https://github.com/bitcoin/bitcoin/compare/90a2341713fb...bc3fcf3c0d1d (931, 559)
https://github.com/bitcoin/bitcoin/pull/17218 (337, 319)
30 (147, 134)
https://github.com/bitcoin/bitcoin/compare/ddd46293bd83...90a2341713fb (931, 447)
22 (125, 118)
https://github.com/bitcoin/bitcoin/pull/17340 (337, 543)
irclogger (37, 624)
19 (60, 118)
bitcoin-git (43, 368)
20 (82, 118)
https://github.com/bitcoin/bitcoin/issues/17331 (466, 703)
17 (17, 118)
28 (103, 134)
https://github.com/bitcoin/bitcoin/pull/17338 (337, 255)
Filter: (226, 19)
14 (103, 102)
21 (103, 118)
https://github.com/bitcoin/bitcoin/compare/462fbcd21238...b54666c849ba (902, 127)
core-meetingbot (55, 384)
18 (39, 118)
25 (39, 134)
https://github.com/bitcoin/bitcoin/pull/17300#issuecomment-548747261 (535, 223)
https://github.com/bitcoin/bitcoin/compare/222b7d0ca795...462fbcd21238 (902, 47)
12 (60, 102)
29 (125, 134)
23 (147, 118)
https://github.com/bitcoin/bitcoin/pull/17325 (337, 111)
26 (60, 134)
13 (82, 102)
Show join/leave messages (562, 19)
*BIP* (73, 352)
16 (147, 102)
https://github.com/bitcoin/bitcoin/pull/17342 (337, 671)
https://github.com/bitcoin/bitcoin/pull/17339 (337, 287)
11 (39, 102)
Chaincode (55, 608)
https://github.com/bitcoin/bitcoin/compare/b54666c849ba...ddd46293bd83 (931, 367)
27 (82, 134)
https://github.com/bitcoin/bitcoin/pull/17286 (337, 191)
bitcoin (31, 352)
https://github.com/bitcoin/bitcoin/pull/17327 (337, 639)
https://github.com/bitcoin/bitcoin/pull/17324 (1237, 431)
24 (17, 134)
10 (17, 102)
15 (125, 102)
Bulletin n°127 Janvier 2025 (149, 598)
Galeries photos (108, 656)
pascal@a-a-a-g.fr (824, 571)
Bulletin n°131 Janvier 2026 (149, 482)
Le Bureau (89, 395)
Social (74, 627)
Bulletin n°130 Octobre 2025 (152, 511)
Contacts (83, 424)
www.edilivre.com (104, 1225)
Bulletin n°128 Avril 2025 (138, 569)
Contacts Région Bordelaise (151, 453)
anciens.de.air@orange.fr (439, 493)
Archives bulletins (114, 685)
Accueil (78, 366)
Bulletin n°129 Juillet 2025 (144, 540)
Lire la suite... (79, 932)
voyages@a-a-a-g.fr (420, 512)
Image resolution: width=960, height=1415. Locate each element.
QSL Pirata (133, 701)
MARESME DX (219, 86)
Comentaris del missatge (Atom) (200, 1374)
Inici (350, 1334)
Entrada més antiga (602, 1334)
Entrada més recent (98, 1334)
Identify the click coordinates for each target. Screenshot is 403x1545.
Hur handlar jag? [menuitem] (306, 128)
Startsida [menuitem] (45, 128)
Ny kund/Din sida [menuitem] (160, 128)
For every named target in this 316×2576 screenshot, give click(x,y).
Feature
====
▶ [Énoncé de l'exercice] Reproduisez fidèlement, ligne par ligne, la totalité des données ci-dessus.

▶ [Résultat de l'exercice]
https://github.com/bitcoin/bitcoin/compare/90a2341713fb...bc3fcf3c0d1d (931, 559)
https://github.com/bitcoin/bitcoin/pull/17218 (337, 319)
30 (147, 134)
https://github.com/bitcoin/bitcoin/compare/ddd46293bd83...90a2341713fb (931, 447)
22 (125, 118)
https://github.com/bitcoin/bitcoin/pull/17340 (337, 543)
irclogger (37, 624)
19 (60, 118)
bitcoin-git (43, 368)
20 (82, 118)
https://github.com/bitcoin/bitcoin/issues/17331 (466, 703)
17 (17, 118)
28 (103, 134)
https://github.com/bitcoin/bitcoin/pull/17338 (337, 255)
Filter: (226, 19)
14 (103, 102)
21 (103, 118)
https://github.com/bitcoin/bitcoin/compare/462fbcd21238...b54666c849ba (902, 127)
core-meetingbot (55, 384)
18 (39, 118)
25 (39, 134)
https://github.com/bitcoin/bitcoin/pull/17300#issuecomment-548747261 (535, 223)
https://github.com/bitcoin/bitcoin/compare/222b7d0ca795...462fbcd21238 (902, 47)
12 (60, 102)
29 (125, 134)
23 (147, 118)
https://github.com/bitcoin/bitcoin/pull/17325 (337, 111)
26 (60, 134)
13 (82, 102)
Show join/leave messages (562, 19)
*BIP* (73, 352)
16 (147, 102)
https://github.com/bitcoin/bitcoin/pull/17342 (337, 671)
https://github.com/bitcoin/bitcoin/pull/17339 (337, 287)
11 (39, 102)
Chaincode (55, 608)
https://github.com/bitcoin/bitcoin/compare/b54666c849ba...ddd46293bd83 (931, 367)
27 (82, 134)
https://github.com/bitcoin/bitcoin/pull/17286 (337, 191)
bitcoin (31, 352)
https://github.com/bitcoin/bitcoin/pull/17327 (337, 639)
https://github.com/bitcoin/bitcoin/pull/17324 (1237, 431)
24 (17, 134)
10 (17, 102)
15 (125, 102)
Bulletin n°127 Janvier 2025 (149, 598)
Galeries photos (108, 656)
pascal@a-a-a-g.fr (824, 571)
Bulletin n°131 Janvier 2026 (149, 482)
Le Bureau (89, 395)
Social (74, 627)
Bulletin n°130 Octobre 2025 (152, 511)
Contacts (83, 424)
www.edilivre.com (104, 1225)
Bulletin n°128 Avril 2025 (138, 569)
Contacts Région Bordelaise (151, 453)
anciens.de.air@orange.fr (439, 493)
Archives bulletins (114, 685)
Accueil (78, 366)
Bulletin n°129 Juillet 2025 (144, 540)
Lire la suite... (79, 932)
voyages@a-a-a-g.fr (420, 512)
Image resolution: width=960, height=1415. Locate each element.
QSL Pirata (133, 701)
MARESME DX (219, 86)
Comentaris del missatge (Atom) (200, 1374)
Inici (350, 1334)
Entrada més antiga (602, 1334)
Entrada més recent (98, 1334)
Identify the click coordinates for each target. Screenshot is 403x1545.
Hur handlar jag? [menuitem] (306, 128)
Startsida [menuitem] (45, 128)
Ny kund/Din sida [menuitem] (160, 128)
For every named target in this 316×2576 screenshot, give click(x,y).
Feature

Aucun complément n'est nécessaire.